Excerpts from a dataset:
=== Section Start ===
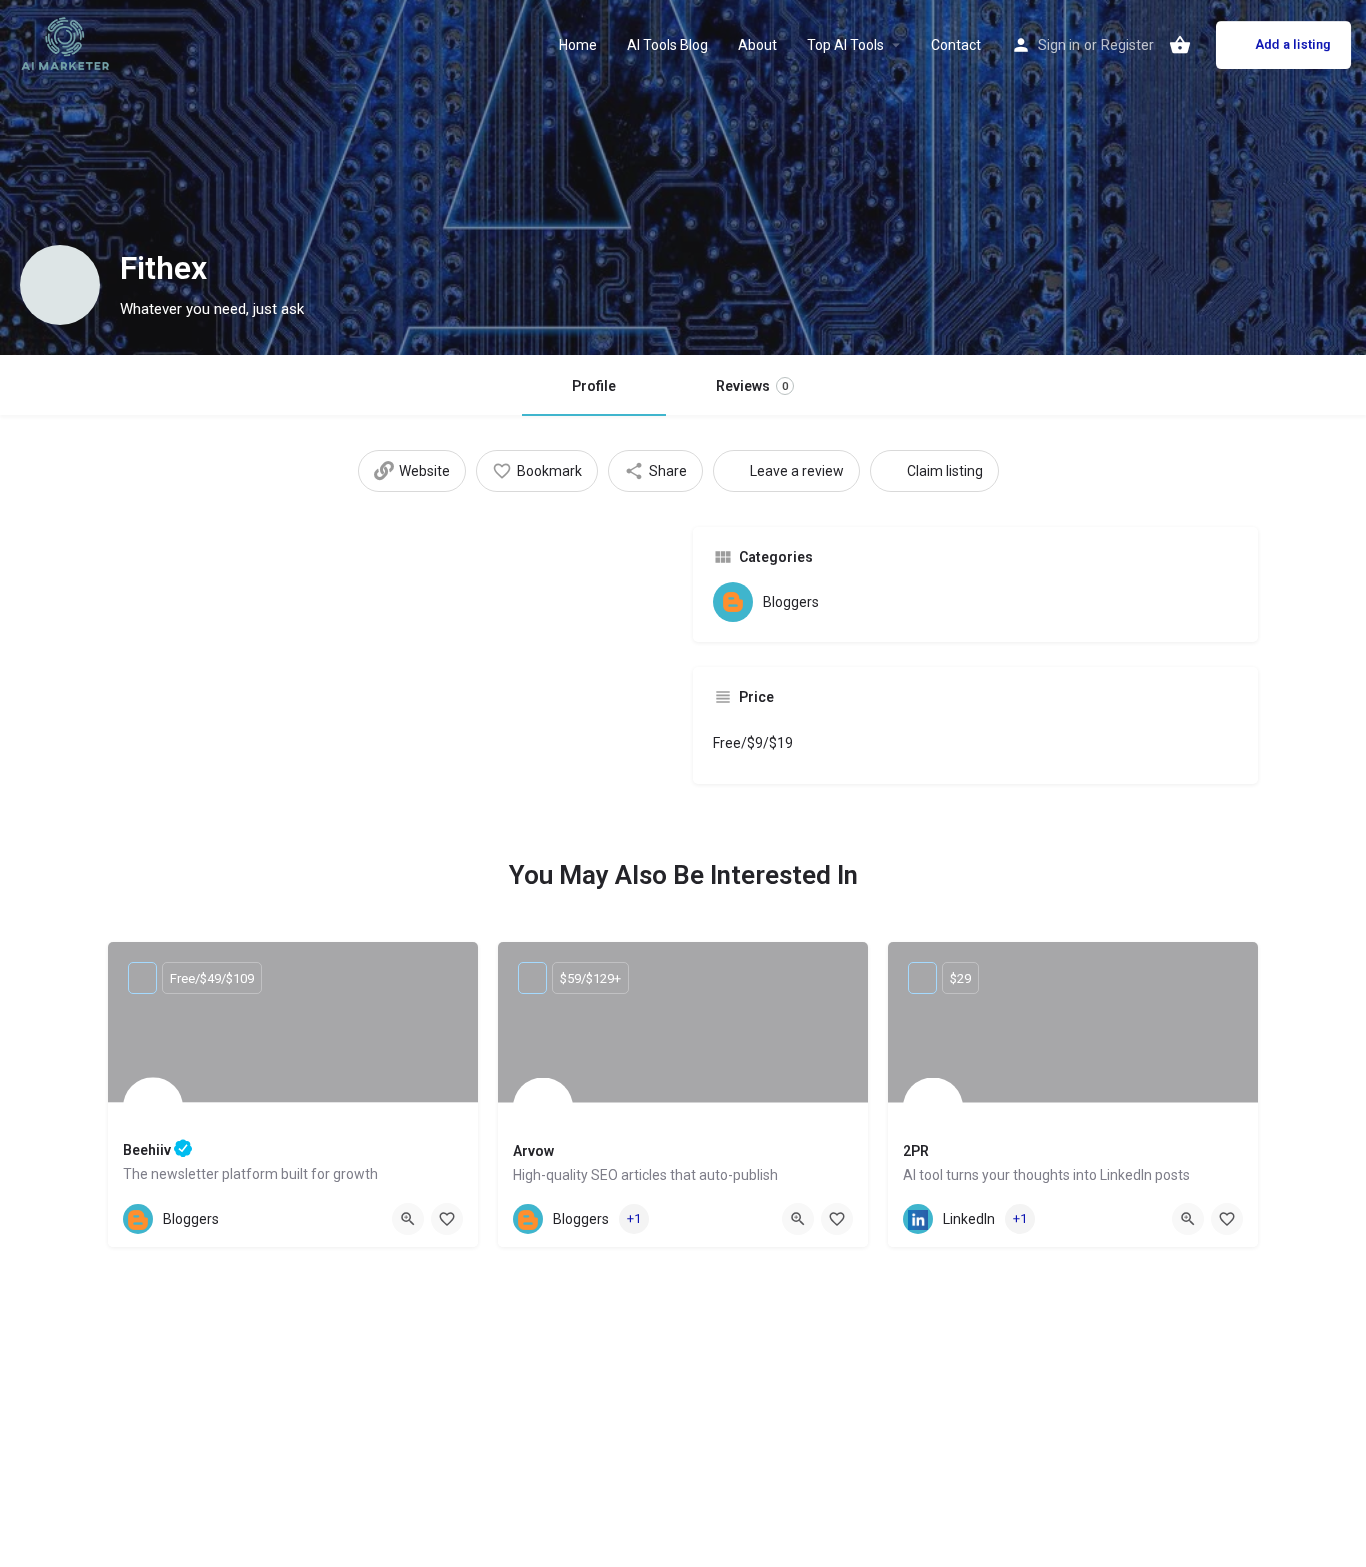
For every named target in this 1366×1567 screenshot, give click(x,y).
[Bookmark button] (447, 1219)
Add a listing (1293, 44)
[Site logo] (67, 43)
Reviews (752, 386)
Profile (594, 386)
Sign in (1059, 45)
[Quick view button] (408, 1219)
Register (1127, 45)
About (757, 45)
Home (578, 45)
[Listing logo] (60, 285)
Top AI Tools (845, 45)
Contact (956, 45)
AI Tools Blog (667, 45)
=== Section End ===
▶ **What needs to be done**: Retype exactly the lines from the one containing "Profile (594, 386)" through the last line of the records above, including both.

▶ **Solution to the exercise**:
Profile (594, 386)
Sign in (1059, 45)
[Quick view button] (408, 1219)
Register (1127, 45)
About (757, 45)
Home (578, 45)
[Listing logo] (60, 285)
Top AI Tools (845, 45)
Contact (956, 45)
AI Tools Blog (667, 45)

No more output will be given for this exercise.